#### Collected data
Start of Block

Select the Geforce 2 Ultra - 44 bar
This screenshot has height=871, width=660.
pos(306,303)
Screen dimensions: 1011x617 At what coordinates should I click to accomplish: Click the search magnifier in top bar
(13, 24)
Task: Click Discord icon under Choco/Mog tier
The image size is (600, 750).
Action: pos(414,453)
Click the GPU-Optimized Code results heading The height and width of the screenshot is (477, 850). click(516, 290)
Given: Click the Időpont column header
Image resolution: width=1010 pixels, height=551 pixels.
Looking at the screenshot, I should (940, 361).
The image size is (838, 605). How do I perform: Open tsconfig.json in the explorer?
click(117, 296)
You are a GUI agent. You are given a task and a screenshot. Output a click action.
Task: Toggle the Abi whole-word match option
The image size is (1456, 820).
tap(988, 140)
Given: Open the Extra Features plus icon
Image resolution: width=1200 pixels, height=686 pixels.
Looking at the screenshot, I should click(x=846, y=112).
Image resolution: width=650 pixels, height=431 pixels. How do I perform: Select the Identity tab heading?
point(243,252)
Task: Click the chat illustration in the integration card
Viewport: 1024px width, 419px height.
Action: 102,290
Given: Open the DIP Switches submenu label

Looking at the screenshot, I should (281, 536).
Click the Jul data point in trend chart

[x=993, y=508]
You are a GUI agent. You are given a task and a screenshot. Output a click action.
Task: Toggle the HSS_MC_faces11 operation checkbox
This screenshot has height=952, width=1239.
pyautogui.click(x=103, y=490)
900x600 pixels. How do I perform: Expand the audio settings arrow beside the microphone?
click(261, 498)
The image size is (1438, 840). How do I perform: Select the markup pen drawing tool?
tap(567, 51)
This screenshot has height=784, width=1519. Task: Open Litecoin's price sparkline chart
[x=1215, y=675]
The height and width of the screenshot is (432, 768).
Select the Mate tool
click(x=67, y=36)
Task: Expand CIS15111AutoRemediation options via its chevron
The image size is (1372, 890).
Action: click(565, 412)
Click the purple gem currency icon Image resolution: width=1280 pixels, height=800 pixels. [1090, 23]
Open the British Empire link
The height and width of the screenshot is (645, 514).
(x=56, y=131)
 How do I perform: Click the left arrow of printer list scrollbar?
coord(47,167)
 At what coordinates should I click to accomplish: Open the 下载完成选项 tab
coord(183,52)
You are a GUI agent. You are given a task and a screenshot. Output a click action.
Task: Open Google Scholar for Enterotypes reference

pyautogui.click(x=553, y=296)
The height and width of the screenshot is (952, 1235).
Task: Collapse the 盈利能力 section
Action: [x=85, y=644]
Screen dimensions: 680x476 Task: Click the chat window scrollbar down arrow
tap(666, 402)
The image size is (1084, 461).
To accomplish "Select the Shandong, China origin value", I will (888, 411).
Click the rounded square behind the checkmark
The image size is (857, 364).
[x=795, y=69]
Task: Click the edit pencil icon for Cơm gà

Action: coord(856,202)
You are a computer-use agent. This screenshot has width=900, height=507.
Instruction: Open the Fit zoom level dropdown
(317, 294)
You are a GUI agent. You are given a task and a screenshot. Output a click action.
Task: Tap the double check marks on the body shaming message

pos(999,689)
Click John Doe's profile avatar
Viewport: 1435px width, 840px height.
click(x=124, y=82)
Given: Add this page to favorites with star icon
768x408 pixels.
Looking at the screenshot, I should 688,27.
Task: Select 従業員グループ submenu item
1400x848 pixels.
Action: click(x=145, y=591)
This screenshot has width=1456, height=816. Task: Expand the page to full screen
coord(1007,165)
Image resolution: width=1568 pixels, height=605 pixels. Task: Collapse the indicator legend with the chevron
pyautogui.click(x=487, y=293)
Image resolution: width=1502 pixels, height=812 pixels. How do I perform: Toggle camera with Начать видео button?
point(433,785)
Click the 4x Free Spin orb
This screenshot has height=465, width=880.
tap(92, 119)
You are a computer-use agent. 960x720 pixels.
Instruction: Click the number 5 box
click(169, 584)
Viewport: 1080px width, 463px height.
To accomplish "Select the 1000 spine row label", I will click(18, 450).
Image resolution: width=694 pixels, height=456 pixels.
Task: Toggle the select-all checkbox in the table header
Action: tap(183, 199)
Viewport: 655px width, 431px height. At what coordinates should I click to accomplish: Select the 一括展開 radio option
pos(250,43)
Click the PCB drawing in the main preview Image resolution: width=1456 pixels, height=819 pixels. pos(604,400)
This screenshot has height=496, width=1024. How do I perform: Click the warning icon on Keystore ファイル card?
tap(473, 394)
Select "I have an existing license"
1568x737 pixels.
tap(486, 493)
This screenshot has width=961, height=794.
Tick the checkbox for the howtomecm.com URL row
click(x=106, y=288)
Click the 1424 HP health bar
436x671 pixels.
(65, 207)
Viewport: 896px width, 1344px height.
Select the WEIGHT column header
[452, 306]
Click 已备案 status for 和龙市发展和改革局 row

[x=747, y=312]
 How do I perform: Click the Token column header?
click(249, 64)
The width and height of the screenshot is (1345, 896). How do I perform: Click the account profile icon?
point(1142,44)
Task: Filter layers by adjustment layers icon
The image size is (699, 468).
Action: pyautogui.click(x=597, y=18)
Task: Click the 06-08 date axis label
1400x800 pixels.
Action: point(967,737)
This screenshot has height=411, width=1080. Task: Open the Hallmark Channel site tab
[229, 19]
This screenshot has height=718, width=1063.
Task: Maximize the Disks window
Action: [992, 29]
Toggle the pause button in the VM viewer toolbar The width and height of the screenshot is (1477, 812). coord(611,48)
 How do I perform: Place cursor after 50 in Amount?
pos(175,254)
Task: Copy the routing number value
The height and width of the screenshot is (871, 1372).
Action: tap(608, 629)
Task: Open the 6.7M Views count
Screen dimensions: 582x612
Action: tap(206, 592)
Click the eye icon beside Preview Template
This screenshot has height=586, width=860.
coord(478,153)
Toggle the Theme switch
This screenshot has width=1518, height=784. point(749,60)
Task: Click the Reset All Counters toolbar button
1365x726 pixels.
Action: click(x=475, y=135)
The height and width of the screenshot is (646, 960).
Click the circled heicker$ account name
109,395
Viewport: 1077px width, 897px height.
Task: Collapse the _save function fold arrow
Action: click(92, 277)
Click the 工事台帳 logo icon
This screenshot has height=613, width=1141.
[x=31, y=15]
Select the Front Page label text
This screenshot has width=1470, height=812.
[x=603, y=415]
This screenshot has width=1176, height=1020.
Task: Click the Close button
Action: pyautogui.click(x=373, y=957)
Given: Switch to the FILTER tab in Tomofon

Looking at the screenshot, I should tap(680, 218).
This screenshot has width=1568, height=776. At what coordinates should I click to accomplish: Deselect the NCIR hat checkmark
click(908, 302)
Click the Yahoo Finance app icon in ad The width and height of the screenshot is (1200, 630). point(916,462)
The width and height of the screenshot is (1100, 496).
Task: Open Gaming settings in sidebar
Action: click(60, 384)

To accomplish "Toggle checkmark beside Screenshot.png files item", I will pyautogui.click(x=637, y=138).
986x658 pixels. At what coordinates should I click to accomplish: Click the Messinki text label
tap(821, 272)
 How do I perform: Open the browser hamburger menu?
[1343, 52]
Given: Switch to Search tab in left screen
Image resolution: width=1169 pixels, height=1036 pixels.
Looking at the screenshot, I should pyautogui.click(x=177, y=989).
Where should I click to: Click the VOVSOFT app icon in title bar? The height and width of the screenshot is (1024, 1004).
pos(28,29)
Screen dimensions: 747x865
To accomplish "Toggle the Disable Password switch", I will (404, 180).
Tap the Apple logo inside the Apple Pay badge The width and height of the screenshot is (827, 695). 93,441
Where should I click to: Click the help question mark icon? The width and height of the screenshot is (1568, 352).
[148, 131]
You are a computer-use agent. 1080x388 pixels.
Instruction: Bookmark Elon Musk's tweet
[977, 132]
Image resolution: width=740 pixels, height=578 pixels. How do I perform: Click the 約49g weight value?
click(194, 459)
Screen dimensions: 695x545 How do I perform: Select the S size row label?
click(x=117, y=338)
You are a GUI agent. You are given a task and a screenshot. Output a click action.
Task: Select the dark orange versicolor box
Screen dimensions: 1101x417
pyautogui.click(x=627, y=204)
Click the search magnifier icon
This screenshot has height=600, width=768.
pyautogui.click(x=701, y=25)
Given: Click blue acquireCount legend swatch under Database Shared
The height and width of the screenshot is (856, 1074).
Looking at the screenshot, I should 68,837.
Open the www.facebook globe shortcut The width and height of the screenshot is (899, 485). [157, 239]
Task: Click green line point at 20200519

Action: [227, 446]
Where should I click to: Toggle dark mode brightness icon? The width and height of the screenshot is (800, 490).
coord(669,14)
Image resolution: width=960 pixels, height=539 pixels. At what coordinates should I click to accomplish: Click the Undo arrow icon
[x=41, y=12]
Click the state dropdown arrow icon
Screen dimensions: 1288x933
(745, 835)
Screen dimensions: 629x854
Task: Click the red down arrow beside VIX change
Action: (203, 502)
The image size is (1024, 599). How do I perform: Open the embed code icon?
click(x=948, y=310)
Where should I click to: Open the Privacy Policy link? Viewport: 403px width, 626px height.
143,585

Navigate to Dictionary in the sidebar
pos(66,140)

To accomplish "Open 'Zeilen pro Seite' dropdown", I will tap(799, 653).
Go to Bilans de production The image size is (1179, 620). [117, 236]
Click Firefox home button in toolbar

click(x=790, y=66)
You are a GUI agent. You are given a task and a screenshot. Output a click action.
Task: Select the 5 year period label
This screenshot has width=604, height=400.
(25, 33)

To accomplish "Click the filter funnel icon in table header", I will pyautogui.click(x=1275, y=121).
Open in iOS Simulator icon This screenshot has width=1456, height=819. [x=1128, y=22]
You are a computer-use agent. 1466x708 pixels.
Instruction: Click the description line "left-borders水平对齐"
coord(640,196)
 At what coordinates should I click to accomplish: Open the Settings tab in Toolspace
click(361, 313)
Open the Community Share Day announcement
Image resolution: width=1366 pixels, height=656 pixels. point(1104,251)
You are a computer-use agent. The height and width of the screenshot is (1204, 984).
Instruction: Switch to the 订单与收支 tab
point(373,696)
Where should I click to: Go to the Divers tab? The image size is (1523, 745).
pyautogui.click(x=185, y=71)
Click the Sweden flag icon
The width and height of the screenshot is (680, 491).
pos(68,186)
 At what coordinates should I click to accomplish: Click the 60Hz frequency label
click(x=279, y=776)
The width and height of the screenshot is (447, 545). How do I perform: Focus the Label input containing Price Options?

End of Block

#### Exercise instructions
Within the entries above, work out the number of lines that include the string "computer" and give only that.

#### Answer
5